Friday, November 05, 2010

By Invitation Only





Last week I was in San Francisco visiting my sister and attending the Antiques Show (I'll post about that later), and this week has been spent dealing with jet lag. Why I get jet lag after trips to the West Coast only, I haven't a clue. The long flight out there was made tolerable thanks to The Two Mrs. Grenvilles, Dominick Dunne's 1985 book based on the infamous Woodward murder case. I'll explain later why I was reading this book. Throw away the intrigue, sex, and murder, and you still have an interesting book thanks to Dunne's exploration of New York's old moneyed elite.

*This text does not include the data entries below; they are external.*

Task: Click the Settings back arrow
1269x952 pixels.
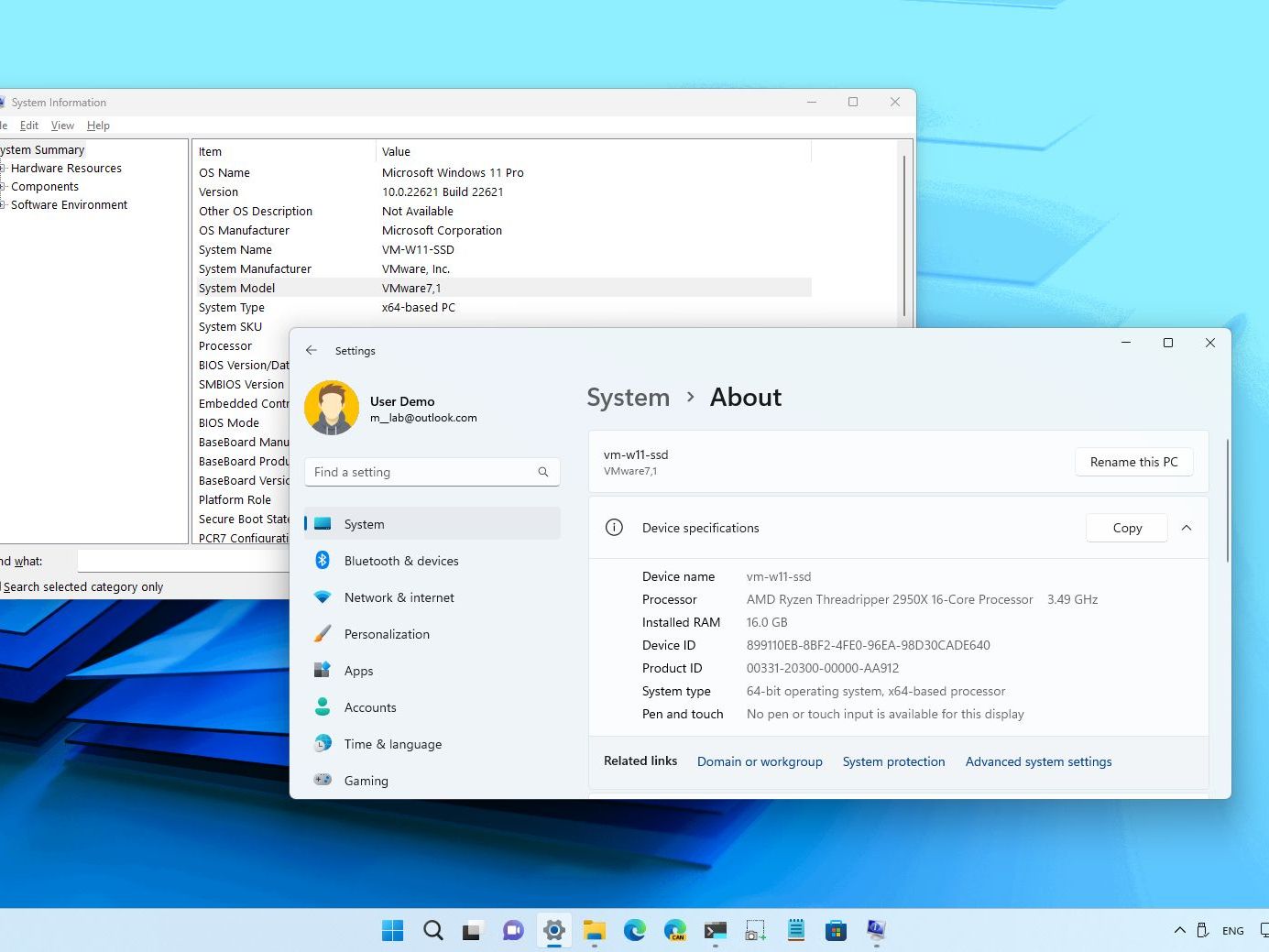Action: [x=312, y=350]
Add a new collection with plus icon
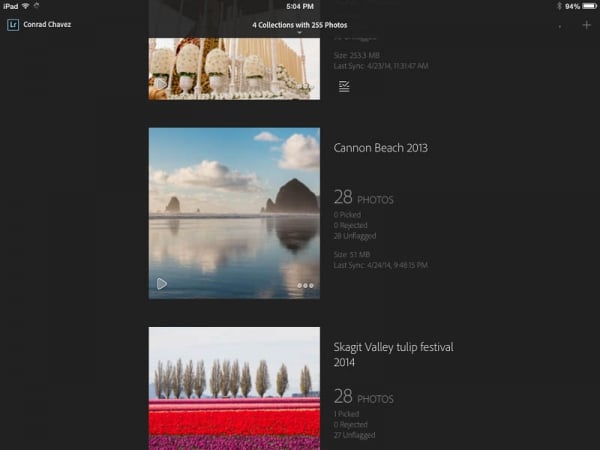This screenshot has height=450, width=600. click(x=586, y=25)
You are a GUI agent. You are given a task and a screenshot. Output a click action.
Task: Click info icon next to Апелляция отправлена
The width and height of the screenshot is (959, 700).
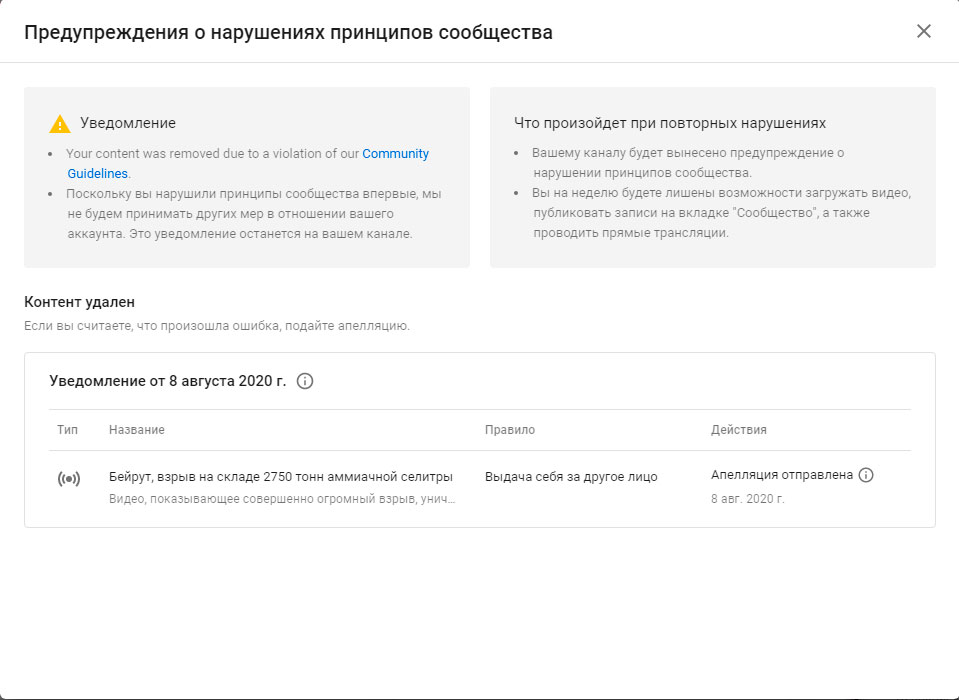point(866,475)
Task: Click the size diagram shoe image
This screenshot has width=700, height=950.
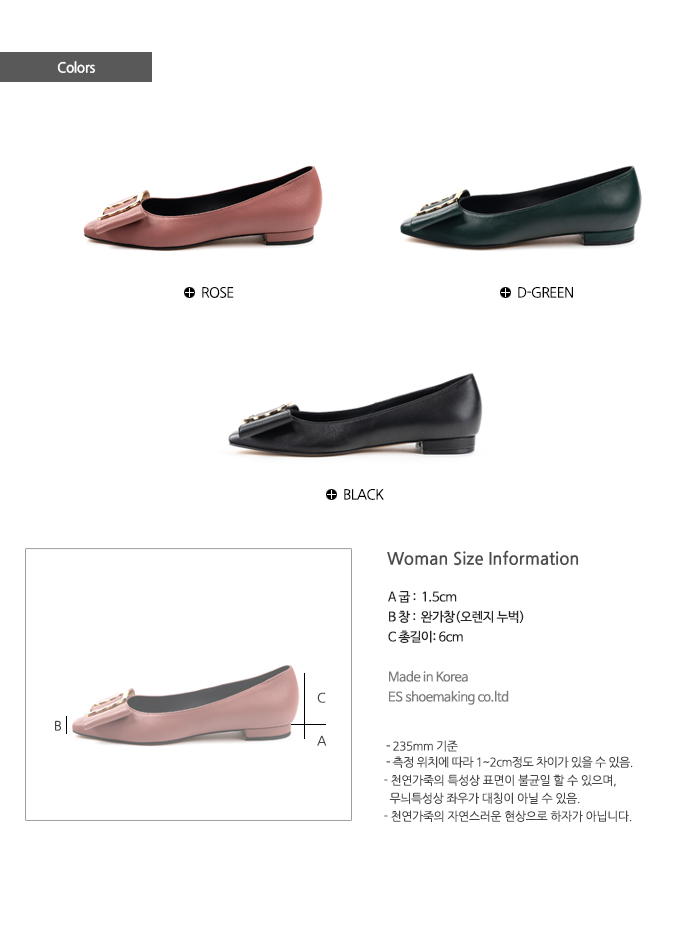Action: coord(185,703)
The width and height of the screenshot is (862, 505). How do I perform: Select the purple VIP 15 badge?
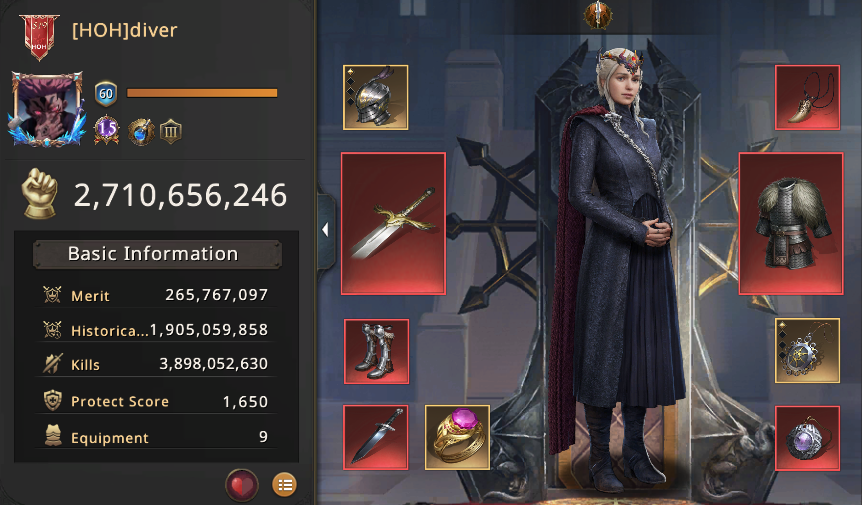(x=107, y=130)
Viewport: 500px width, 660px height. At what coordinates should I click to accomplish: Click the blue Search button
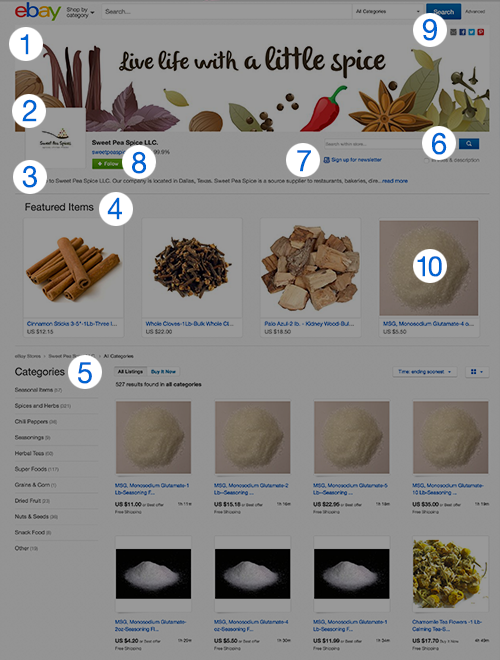click(443, 12)
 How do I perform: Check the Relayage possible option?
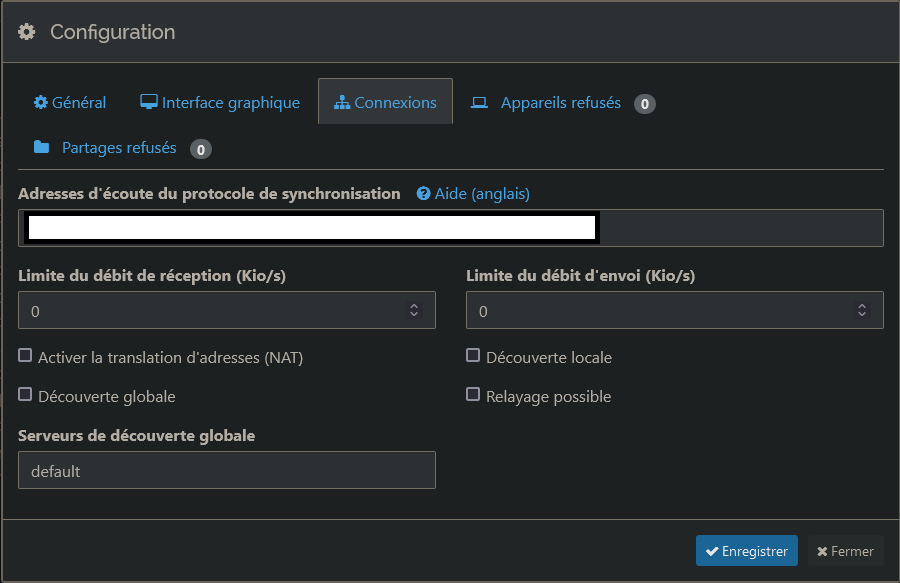point(474,395)
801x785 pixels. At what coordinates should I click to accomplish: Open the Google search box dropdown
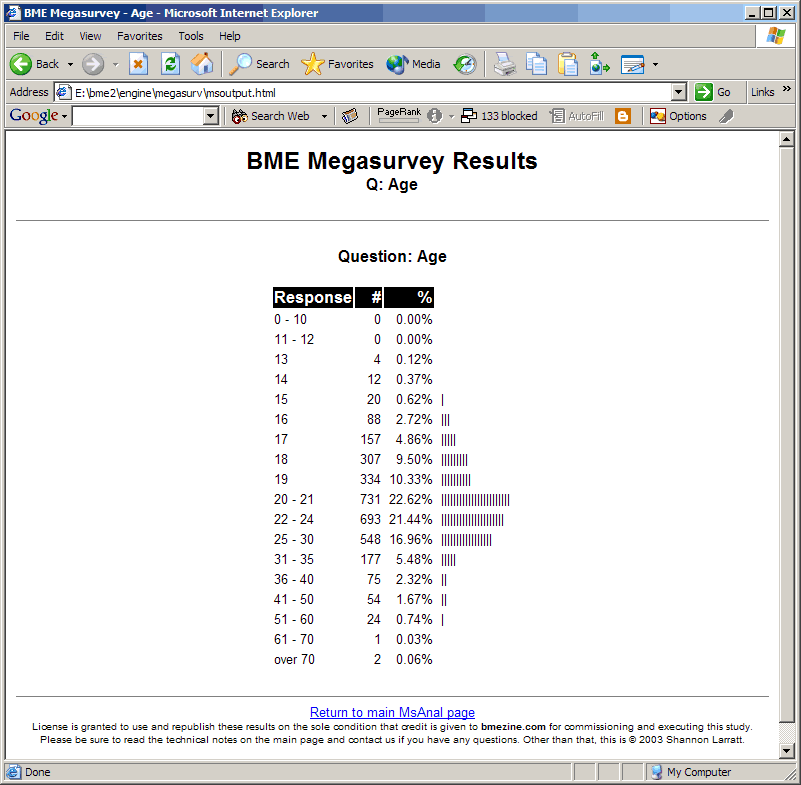(210, 116)
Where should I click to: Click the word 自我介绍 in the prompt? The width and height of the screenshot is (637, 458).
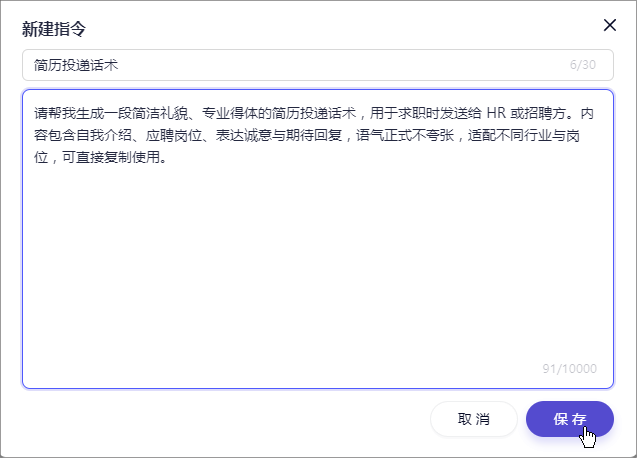pos(104,135)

One custom, for lack of a better word, that Dunne mentions is displaying invitations on one's mantelpiece. The younger Mrs. Grenville, a former showgirl who hooked the wealthy young scion to the Grenville fortune, observes that her well-bred mother-in-law does this. "Engraved invitations, piled one upon the other, were propped against the mantelpiece." Later, the arriviste asks Mrs. Grenville senior "Is that what you do with invitations?... Pile them up like that on the mantelpiece? It looks very smart."

Well, you know, I never thought about this before, but the showgirl was right. It does look very smart. I only have one mantelpiece in my home, and it's in the living room. Piled up invitations wouldn't really work there as it might be a little too messy and a bit too personal for a public room. But in a sitting room or bedroom, it can add some pizzazz. It's cooler and a bit more nonchalant than a bulletin board, don't you think? The only problem today is that so many invitations are sent electronically. A print-out of an Evite just isn't the same as an engraved invitation.

And speaking of Dominick Dunne- as I was writing this post, I was informed that
Stair Galleries will be auctioning off the estate of Dunne on November 20. Take a look at the website to view the lots as well as photos of his New York apartment and Connecticut house, including his living room with the La Portugaise fabric.




When I read Dunne's bit about invitations on the mantelpiece, I immediately thought of John Peixinho's Newport home. He too displays invitations on his mantel in his bedroom. Looks like he is quite popular!



Kenneth Jay Lane displays his social obligations on his bedroom mantel as well. Something tells me that Kenny's invites are to some pretty swell parties.




No bulletin board could hold the number of invitations that Nicky Haslam receives. After all, he is one of London's most popular guests. Here are his invitations in his former London flat.



And at his country home, the Hunting Lodge (and former home of John Fowler.)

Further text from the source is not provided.